= Short problem A =
For the car-detailing text, say whether each statement agrees with it: (i) the end rails were made from .015" brass wire from Detail Associates; (ii) the metal steps under the side doors were made from stainless steel wire; (iii) the handrail outline was drawn on a piece of .060" sheet styrene. Please answer yes or no for each and quote the deciding words.
= Short problem B =
Answer these questions from the car-detailing text:
(i) What runs between the two sections of railing?
(ii) What was used to form the straight vertical grabirons at the side doors?
(iii) How many end handrails on each car are the same?

= Text extract =
*-*-*

I have the longer version of those same cars, and used .015" brass wire from Detail Associates for the end rails.  This is fairly soft wire (not as soft as floral wire, though), but it's sturdy enough when on the car ends.  The softness allowed me to form the curve on the lower outside portions of those uprights:  I drew the outline of each end handrail (all four on each car are the same) on a piece of .060" sheet styrene, then cut it out and formed the handrail's shape around the styrene.  After drilling out the end beams, the inverted "U"s were installed, then an extra stanchion, bent from the same wire and with a slightly-flattened upper end, was added and soldered to the main railing.  There's also a length of chain, on soldered-on hooks, between the two sections of railing.
The upside-down "L"-shaped handrails on the cars' ends are stainless steel pre-formed caboose grabs from Detail Associates, as are the curved grabs on the sides at all ends.  The straight vertical grabirons at the side doors were formed from .012" stainless steel wire, from Detail Associates, while the metal steps under those doors were made from .010"x.030" flat brass bar, also from Detail Associates.

*-*-*

= Data records =
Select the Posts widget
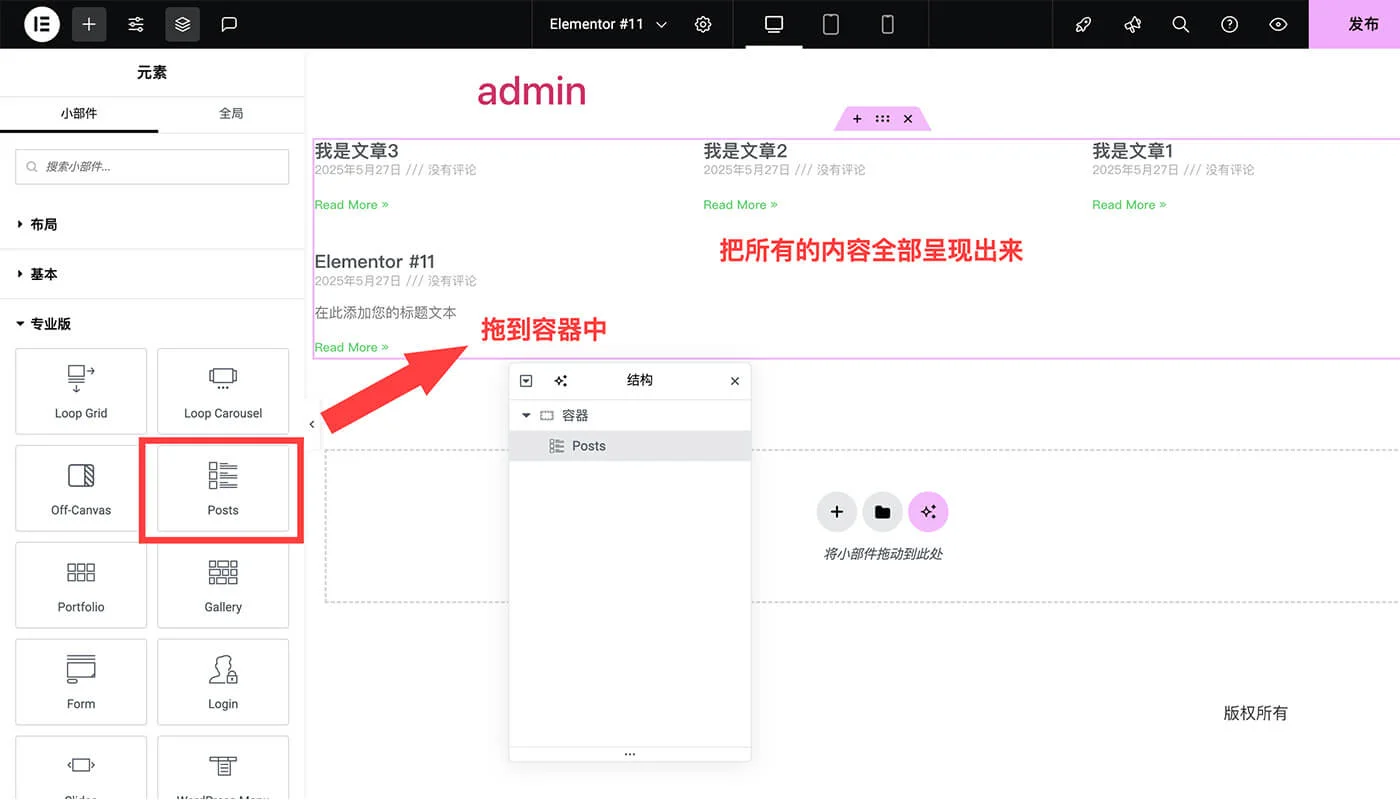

*-*-*

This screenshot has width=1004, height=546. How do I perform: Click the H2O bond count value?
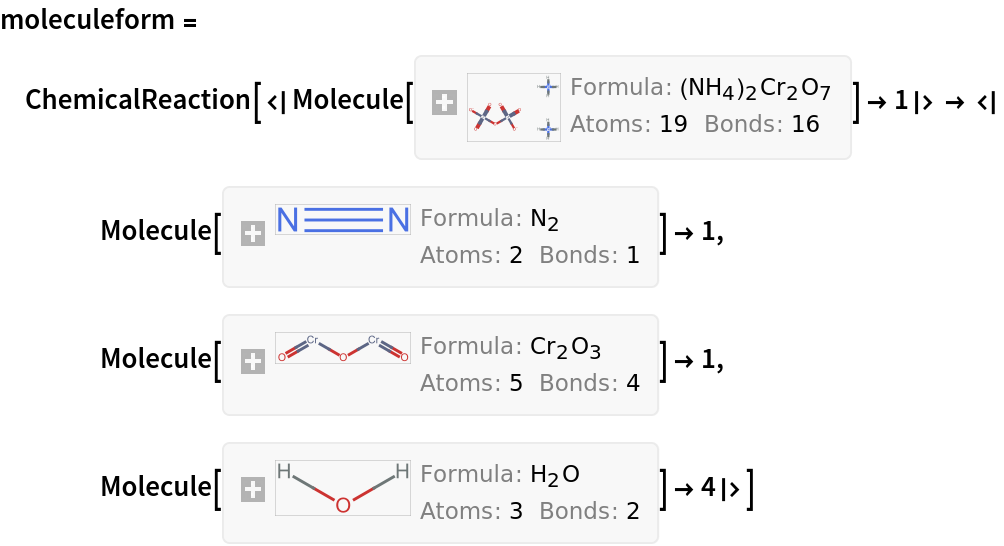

*-*-*

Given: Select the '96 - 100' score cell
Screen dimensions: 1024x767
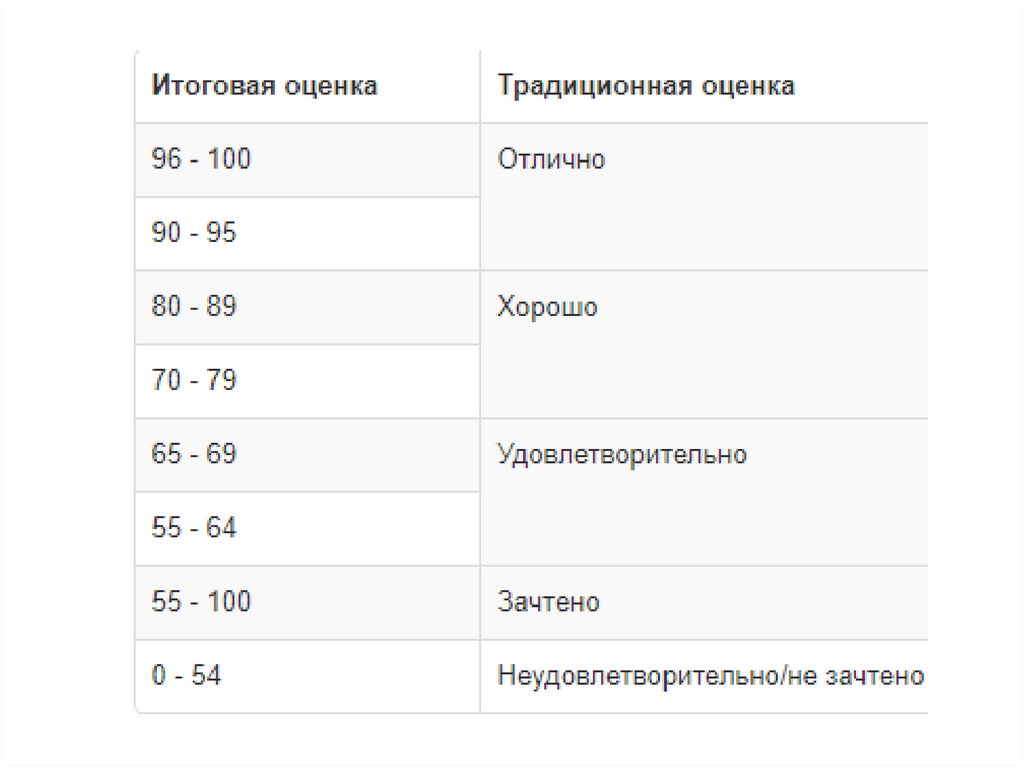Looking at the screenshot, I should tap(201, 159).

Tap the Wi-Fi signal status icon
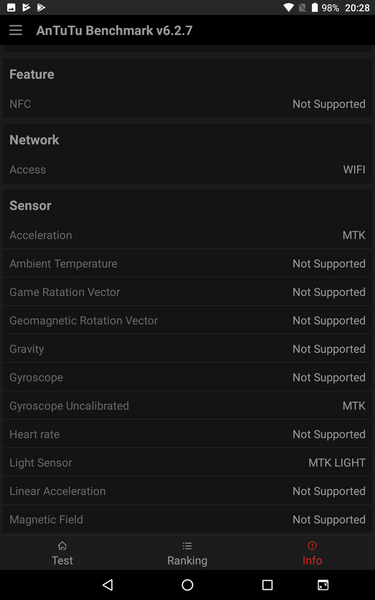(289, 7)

*-*-*

= Output A =
(i) Yes: "used .015" brass wire from Detail Associates for the end rails"
(ii) No: "the metal steps under those doors were made from .010"x.030" flat brass bar"
(iii) Yes: "I drew the outline of each end handrail (all four on each car are the same) on a piece of .060" sheet styrene"

= Output B =
(i) A length of chain, on soldered-on hooks
(ii) .012" stainless steel wire from Detail Associates
(iii) All four